Toutes ces informations étaient fournies par notre banque de données de la mission, à laquelle notre officier commandant, le lieutenant Keyes, nous avait donné l’ordre d’accéder avant le combat. Le fait que Watson semblait tout en ignorer signifiait qu’il n’avait pas consulté le rapport. Ce n’était guère surprenant, car, dès l’instant où j’avais rencontré Watson, j’avais compris que c’était un fils de pute trop sûr de lui, dont l’ignorance obstinée le ferait tuer, lui ou ses camarades. Mon problème tenait à ce que j’étais son compagnon de section.

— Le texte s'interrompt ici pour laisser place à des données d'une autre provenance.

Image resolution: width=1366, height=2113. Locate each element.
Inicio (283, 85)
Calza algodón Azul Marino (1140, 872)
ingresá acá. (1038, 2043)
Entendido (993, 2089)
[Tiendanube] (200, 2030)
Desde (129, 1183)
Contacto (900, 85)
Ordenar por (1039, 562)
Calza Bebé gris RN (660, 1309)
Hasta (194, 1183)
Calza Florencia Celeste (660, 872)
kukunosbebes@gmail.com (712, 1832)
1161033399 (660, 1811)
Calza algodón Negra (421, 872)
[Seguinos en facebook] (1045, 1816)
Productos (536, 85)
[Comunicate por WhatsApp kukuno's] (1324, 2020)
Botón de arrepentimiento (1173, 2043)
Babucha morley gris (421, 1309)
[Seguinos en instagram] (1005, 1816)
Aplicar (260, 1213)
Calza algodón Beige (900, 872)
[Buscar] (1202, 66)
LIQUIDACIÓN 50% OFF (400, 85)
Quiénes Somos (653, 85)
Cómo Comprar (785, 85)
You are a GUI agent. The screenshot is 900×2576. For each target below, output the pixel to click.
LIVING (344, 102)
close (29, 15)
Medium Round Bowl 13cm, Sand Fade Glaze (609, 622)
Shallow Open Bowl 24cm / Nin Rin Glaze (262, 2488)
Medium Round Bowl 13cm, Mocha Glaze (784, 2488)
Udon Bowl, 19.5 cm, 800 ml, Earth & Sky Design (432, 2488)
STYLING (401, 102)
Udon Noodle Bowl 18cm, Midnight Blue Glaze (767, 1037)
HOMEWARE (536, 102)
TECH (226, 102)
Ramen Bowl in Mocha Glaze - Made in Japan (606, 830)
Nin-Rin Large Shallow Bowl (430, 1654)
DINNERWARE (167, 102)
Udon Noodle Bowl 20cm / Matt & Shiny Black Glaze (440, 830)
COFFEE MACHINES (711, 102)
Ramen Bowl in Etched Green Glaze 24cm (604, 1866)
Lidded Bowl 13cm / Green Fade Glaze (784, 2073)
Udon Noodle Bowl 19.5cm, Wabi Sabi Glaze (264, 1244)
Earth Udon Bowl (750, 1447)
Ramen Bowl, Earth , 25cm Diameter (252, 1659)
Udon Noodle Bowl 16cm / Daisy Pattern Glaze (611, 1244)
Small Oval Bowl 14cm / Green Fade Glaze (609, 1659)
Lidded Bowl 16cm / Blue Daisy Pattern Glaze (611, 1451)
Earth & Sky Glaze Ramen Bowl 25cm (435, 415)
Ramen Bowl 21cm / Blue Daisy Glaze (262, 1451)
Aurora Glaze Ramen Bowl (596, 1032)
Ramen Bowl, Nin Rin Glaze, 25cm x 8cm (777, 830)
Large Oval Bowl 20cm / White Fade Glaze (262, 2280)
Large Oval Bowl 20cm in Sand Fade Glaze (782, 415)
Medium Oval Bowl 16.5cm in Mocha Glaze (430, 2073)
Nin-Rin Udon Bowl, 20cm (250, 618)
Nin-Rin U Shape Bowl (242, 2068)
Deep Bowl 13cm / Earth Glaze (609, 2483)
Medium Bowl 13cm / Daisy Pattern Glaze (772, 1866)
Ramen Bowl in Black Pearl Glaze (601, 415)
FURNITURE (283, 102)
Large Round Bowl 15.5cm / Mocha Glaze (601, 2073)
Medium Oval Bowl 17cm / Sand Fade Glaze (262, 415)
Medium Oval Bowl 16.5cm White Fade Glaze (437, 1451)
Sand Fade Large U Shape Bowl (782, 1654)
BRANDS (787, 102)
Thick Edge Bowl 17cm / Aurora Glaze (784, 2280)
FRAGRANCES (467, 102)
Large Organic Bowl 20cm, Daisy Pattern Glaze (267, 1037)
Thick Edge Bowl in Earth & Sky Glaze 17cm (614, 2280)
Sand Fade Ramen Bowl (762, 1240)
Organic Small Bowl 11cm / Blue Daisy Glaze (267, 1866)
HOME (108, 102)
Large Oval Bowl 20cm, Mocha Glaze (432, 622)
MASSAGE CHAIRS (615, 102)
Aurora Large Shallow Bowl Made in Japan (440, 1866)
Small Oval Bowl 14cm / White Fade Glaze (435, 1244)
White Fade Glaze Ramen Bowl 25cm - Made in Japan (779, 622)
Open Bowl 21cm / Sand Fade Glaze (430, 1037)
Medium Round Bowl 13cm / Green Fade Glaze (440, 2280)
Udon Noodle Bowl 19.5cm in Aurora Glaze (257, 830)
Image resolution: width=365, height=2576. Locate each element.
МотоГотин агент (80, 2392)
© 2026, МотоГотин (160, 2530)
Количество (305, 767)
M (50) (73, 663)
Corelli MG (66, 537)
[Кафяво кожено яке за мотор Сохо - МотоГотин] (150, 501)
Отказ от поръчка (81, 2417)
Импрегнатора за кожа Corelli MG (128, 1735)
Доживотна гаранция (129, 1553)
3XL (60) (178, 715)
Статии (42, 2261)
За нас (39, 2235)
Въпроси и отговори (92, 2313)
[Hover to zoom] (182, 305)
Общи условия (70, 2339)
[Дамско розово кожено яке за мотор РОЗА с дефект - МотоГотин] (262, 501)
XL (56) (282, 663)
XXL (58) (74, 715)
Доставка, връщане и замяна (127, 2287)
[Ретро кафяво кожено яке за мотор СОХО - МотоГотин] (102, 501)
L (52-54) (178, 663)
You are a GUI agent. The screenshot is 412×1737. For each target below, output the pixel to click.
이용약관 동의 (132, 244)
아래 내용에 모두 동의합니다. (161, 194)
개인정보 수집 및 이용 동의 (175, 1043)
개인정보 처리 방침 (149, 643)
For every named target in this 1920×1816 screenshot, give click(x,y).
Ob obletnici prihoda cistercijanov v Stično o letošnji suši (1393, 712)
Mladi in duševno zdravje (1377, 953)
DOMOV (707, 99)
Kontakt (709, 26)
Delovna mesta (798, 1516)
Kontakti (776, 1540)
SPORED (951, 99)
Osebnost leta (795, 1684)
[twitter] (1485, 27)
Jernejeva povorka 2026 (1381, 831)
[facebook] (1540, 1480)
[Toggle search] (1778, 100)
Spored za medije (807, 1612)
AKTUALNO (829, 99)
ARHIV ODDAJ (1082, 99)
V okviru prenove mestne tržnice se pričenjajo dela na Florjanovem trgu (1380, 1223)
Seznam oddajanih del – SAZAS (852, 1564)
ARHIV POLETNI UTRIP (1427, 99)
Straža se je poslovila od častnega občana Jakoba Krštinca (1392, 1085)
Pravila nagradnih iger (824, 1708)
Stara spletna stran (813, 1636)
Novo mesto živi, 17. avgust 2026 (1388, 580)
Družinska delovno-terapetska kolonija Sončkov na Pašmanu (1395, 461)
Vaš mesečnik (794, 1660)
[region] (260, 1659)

Le Consu déploya ses bras-faux – développés à un moment de leur évolution pour affronter quelque créature extrêmement horrible sur leur monde natal, sans doute – et, en dessous, ses membres antérieurs, plus semblables à des bras, se levèrent au ciel.

— Ça commence, dit Viveros.

— Je pourrais l’exploser facilement, proposa Watson.

— Fais-le et je te flingue, avertit Viveros.

Dans le ciel éclata un bruit semblable au coup de fusil de Dieu en personne, suivi par ce qui évoquait une tronçonneuse sciant un toit. Le Consu chantait. J’accédai à Fumier et lui demandai de me traduire dès le début.

Oyez, honorés adversaires,

Nous sommes les instruments de votre mort joyeuse.

À notre façon, nous vous avons bénis.

L’esprit des meilleurs parmi nous a sanctifié notre bataille.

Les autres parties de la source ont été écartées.